Task brief: Nothing but the lines from the one containing "The height and" through the end of the data below should appear in the answer, each exact and free of pictures.

Source records:
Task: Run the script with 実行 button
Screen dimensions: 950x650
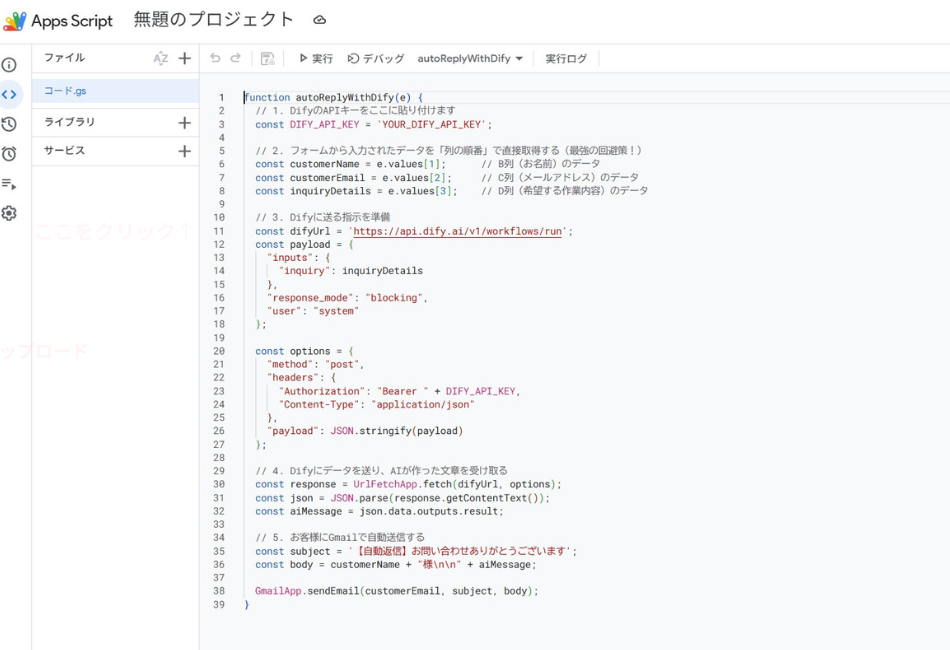Action: [316, 59]
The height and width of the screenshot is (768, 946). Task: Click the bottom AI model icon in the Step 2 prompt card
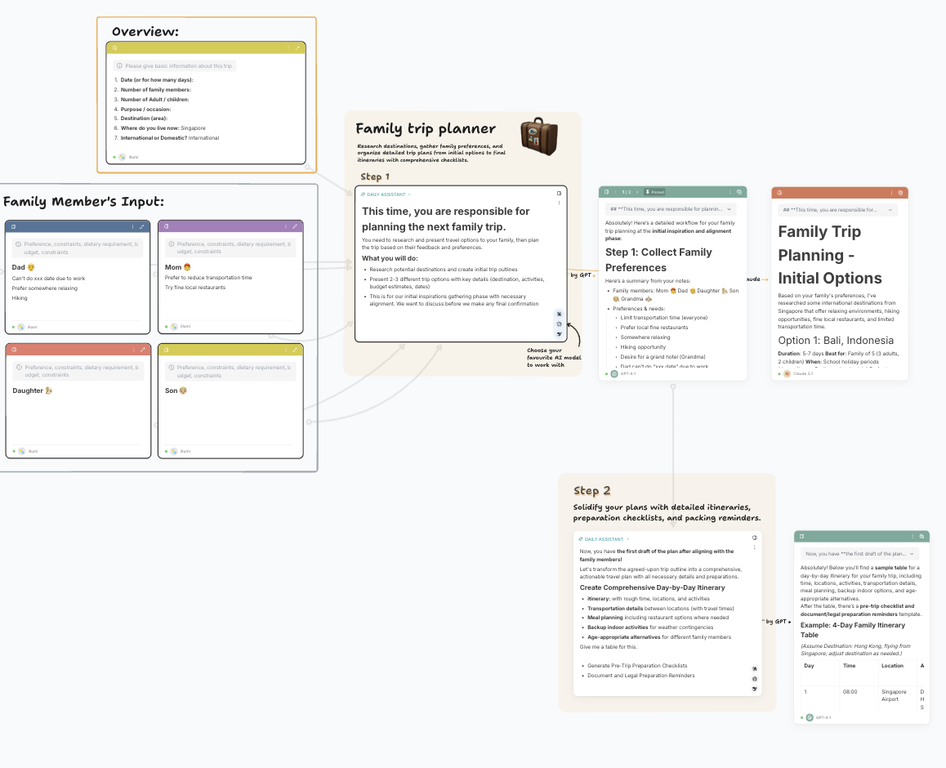[x=755, y=689]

Your response:
The height and width of the screenshot is (768, 946). Task: Click the bottom AI model icon in the Step 2 prompt card
[x=755, y=689]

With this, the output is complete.